Abstract
Background
The impact of conventional laboratory data to identify polytrauma patients at risk
of complications is established. However, it has not been assessed in terms of prognostic
accuracy for systemic complications (ARDS, organ failure). We therefore assessed the
most predictive parameters for systemic complications and developed a scoring system
for early grading of polytrauma patients.
Methods
A population based trauma registry was used. Inclusion criteria: age >16 years, Abbreviated
Injury Score (AIS) of the abdomen or chest ≥3 points and treatment in an intensive
care unit, or Injury Severity Score (ISS) ≥16 points. The primary endpoint was hospital
mortality. Patients were graded according their risk of death: low risk of death (5-14%
mortality), intermediate risk patients (15-39% mortality) and high risk (>40%). Routine
clinical and laboratory parameters on admission were assessed to determine their specific
relevance to describe the risk profile of the patient. Based on these data, a scoring
system for the description of the clinical status was developed. Statistical analysis
included uniand multivariate analysis.
Results
11.436 patients were included, the mean ISS was 22.7 ± 11.2 points, 73% were male,
and 95.6% had blunt injuries. The most sensitive parameters were found to be the following
ones: systolic blood pressure, INR, thrombocytes, base deficit, NISS, packed red blood
cells administered. The multivariate analysis revealed the following threshold levels:
BP 76-90 mmHg: r = 0.249, OR 1.283: Base deficit 8-10 r = 0.474, OR 1.606; INR 1.4-2
r = 0.160, OR 1.174; NISS 35-39 r = 0.9, OR 2.46; pBRC 3-14: r = 0.671, OR 1.957.

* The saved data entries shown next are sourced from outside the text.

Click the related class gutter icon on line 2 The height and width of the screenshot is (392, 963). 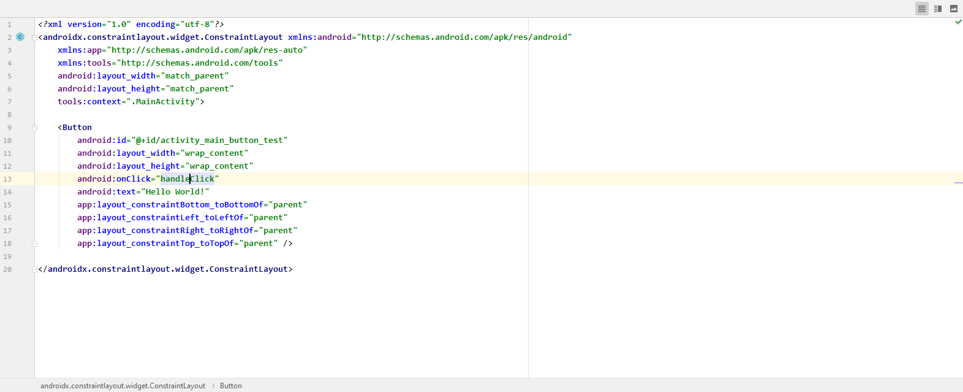tap(20, 37)
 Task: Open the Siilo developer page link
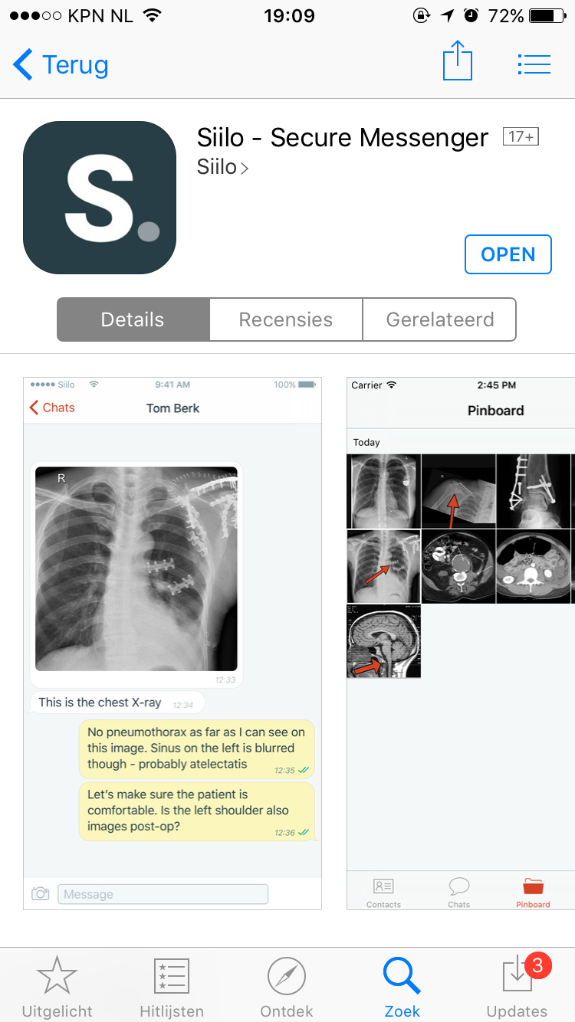(x=223, y=167)
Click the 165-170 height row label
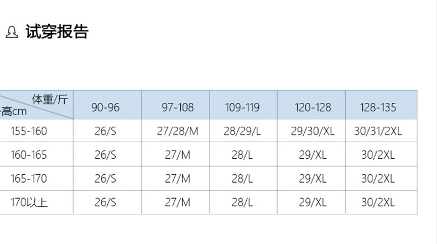437x244 pixels. [29, 179]
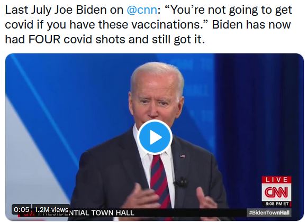Click the word FOUR in tweet text
Screen dimensions: 307x222
44,39
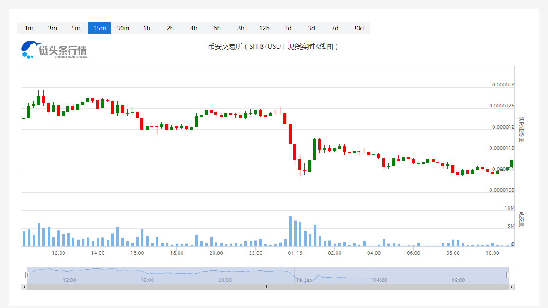Select the 7d weekly timeframe

[x=335, y=28]
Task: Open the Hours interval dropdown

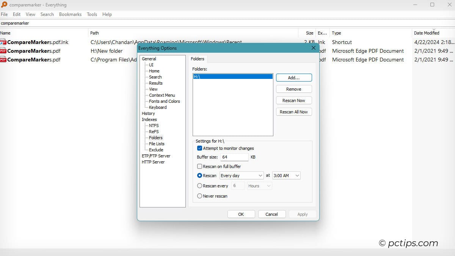Action: tap(259, 185)
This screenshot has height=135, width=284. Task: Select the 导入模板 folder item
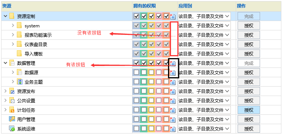click(x=34, y=54)

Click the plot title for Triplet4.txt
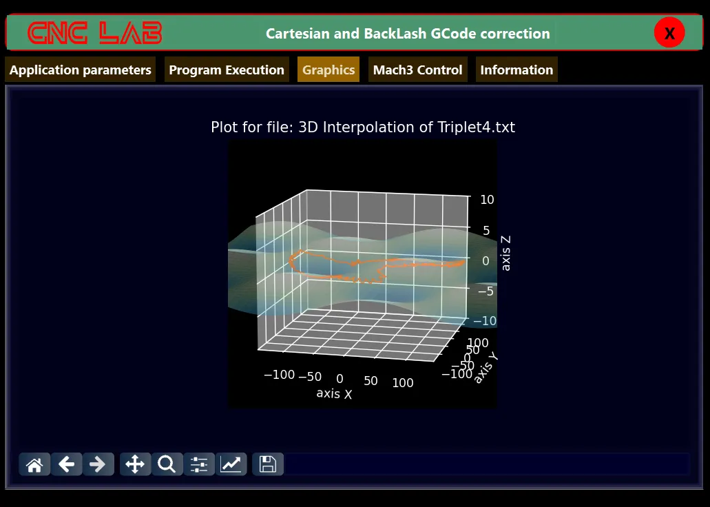[x=363, y=127]
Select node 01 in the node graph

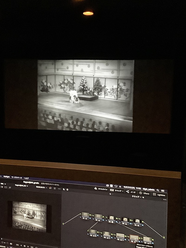[x=85, y=215]
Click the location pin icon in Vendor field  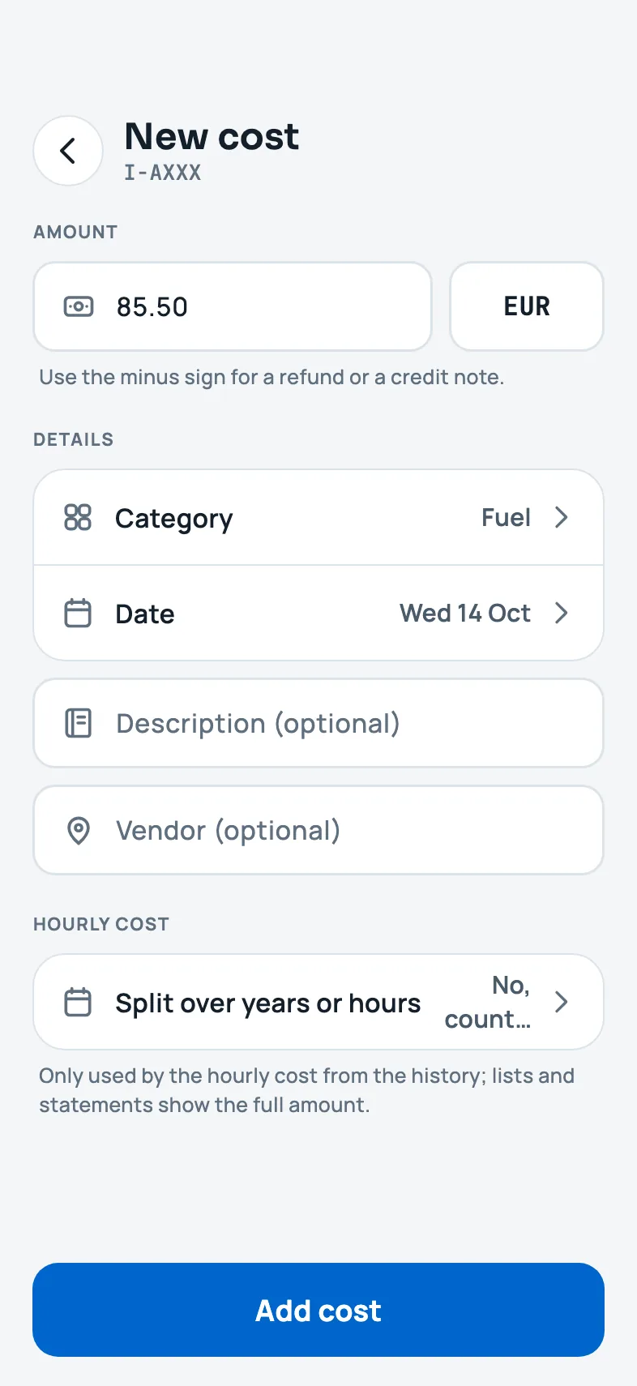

The following ranges of score values were found to be associated with different patient
status: <6 points: stable patients; 6-11 points: borderline condition; >11 points:
unstable patients. When using this score, 80.6% were stable, 14.6% in a borderline
condition and 4.8% unstable.
Conclusion
We developed a scoring system to discriminate polytrauma patients on admission that
are at risk of systemic complications. Systolic blood pressure, INR, thrombocytes,
base deficit, NISS, packed red blood cells administered are able to provide a prognosis
of patients at risk of posttraumatic complications. Further prospective studies should
be performed to verify this new scoring system.